* _Problem details_: Copy out, word for word, the lines of the records below, starting at the line that contains "Identify the location of tick-time: 13:29." and stopping after the line that contains "center [305, 118].". Include both of those lines.
*** Block opens ***
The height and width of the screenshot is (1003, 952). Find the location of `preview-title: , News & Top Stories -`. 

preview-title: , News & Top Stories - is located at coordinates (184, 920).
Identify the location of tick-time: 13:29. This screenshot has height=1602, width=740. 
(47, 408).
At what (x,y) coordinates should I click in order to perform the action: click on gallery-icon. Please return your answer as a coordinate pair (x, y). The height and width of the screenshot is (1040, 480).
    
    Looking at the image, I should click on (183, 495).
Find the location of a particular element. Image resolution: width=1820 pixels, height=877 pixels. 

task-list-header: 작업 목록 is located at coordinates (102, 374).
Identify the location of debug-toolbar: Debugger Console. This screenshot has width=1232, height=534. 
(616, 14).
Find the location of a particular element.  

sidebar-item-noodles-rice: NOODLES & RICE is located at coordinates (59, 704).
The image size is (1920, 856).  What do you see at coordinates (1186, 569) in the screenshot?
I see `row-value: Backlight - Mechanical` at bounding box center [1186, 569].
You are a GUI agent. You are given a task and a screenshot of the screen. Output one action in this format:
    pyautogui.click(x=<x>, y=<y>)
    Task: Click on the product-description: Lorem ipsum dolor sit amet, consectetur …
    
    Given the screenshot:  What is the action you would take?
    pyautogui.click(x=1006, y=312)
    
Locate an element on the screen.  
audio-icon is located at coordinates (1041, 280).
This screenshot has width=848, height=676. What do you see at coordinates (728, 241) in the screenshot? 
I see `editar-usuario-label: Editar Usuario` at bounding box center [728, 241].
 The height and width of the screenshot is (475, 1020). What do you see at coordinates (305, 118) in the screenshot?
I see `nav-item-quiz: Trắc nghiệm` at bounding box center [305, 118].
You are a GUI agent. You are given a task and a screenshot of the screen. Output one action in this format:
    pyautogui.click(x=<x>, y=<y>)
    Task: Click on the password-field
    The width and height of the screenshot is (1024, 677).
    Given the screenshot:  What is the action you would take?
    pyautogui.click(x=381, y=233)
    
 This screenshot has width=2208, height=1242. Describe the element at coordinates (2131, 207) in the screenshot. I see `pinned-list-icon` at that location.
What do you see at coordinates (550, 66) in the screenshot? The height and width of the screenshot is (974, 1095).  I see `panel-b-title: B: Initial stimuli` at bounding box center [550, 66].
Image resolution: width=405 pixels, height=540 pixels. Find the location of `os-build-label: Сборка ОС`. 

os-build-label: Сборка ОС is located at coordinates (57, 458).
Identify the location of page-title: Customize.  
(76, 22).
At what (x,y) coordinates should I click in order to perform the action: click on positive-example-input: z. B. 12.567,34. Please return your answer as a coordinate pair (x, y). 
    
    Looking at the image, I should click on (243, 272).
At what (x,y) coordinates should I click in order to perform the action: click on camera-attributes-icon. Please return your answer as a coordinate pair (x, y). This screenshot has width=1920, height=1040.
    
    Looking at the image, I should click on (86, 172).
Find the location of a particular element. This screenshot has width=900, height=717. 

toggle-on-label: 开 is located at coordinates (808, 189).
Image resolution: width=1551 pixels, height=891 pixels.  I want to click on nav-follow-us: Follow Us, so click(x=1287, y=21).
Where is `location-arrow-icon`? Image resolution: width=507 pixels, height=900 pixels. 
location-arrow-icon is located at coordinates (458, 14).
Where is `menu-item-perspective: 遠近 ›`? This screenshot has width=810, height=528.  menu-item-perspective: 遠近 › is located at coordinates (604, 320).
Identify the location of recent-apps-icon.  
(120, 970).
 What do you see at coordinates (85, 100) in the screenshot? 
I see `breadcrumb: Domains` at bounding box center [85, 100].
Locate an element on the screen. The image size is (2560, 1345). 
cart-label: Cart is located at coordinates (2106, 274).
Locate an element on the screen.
*** Block closes ***
* _Answer space_:
Identify the location of tick-time: 13:29. This screenshot has height=1602, width=740. 
(47, 408).
At what (x,y) coordinates should I click in order to perform the action: click on gallery-icon. Please return your answer as a coordinate pair (x, y). The height and width of the screenshot is (1040, 480).
    
    Looking at the image, I should click on (183, 495).
Find the location of a particular element. Image resolution: width=1820 pixels, height=877 pixels. 

task-list-header: 작업 목록 is located at coordinates (102, 374).
Identify the location of debug-toolbar: Debugger Console. This screenshot has width=1232, height=534. 
(616, 14).
Find the location of a particular element.  

sidebar-item-noodles-rice: NOODLES & RICE is located at coordinates (59, 704).
The image size is (1920, 856).  What do you see at coordinates (1186, 569) in the screenshot?
I see `row-value: Backlight - Mechanical` at bounding box center [1186, 569].
You are a GUI agent. You are given a task and a screenshot of the screen. Output one action in this format:
    pyautogui.click(x=<x>, y=<y>)
    Task: Click on the product-description: Lorem ipsum dolor sit amet, consectetur …
    
    Given the screenshot:  What is the action you would take?
    pyautogui.click(x=1006, y=312)
    
Locate an element on the screen.  
audio-icon is located at coordinates (1041, 280).
This screenshot has width=848, height=676. What do you see at coordinates (728, 241) in the screenshot? 
I see `editar-usuario-label: Editar Usuario` at bounding box center [728, 241].
 The height and width of the screenshot is (475, 1020). What do you see at coordinates (305, 118) in the screenshot?
I see `nav-item-quiz: Trắc nghiệm` at bounding box center [305, 118].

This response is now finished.